→ **Supplied data**:
-=-=-
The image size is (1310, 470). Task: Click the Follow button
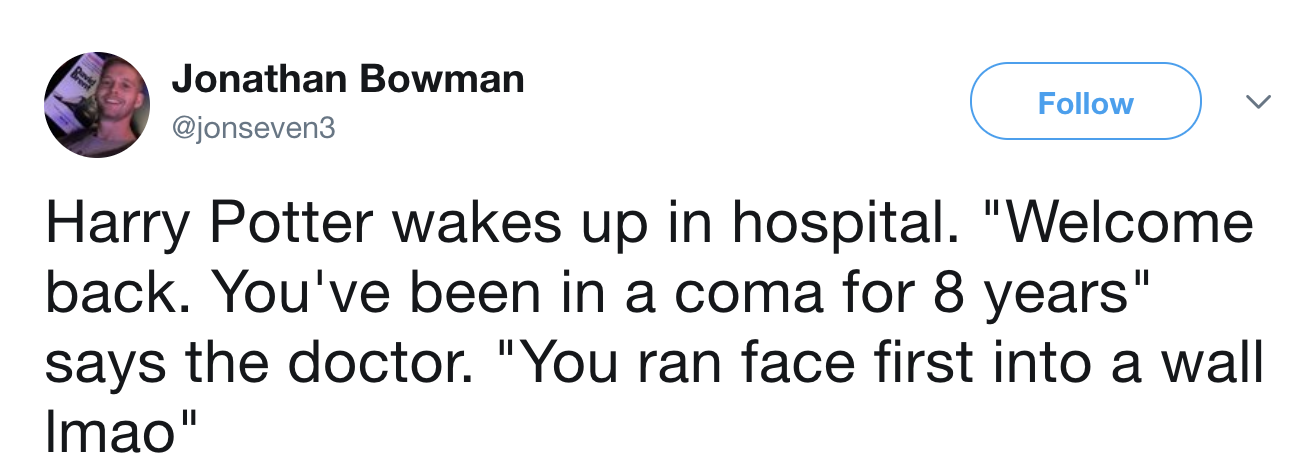pos(1085,102)
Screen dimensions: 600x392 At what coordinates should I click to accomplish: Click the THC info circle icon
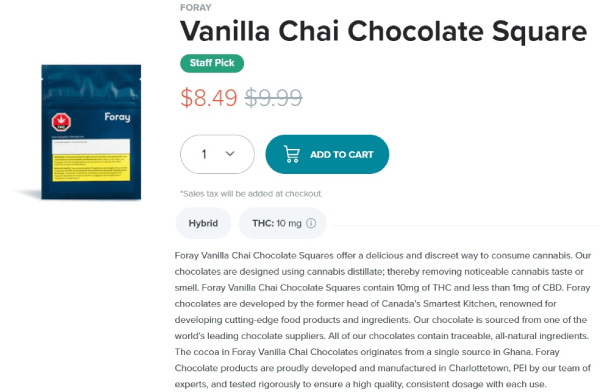pos(311,223)
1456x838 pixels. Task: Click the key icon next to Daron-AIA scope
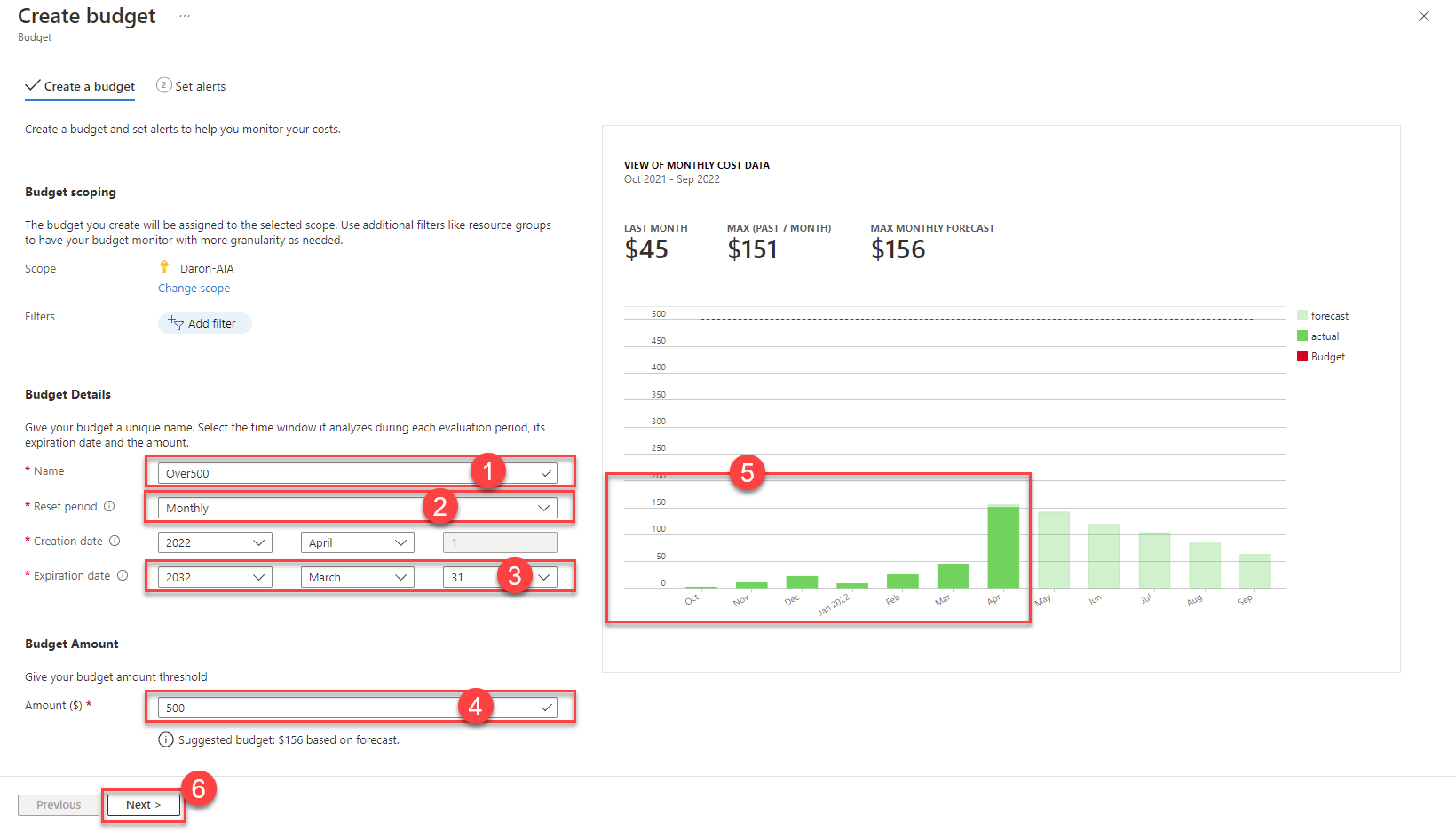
-=-=-
Rewrite every line above, including its request, and scale each coordinate in the answers by 0.8, rounding to the nearest whole number with halves rounded up. Leave the numbers in the requests unchanged and omit the pictures.

→ **Exercise solution**:
The image size is (1310, 470). Task: Click the Follow button
pos(868,82)
Screen dimensions: 600x392 At what coordinates should I click to accomplish: Click the THC info circle icon
pos(249,178)
1456x838 pixels. Task: Click the key icon next to Daron-AIA scope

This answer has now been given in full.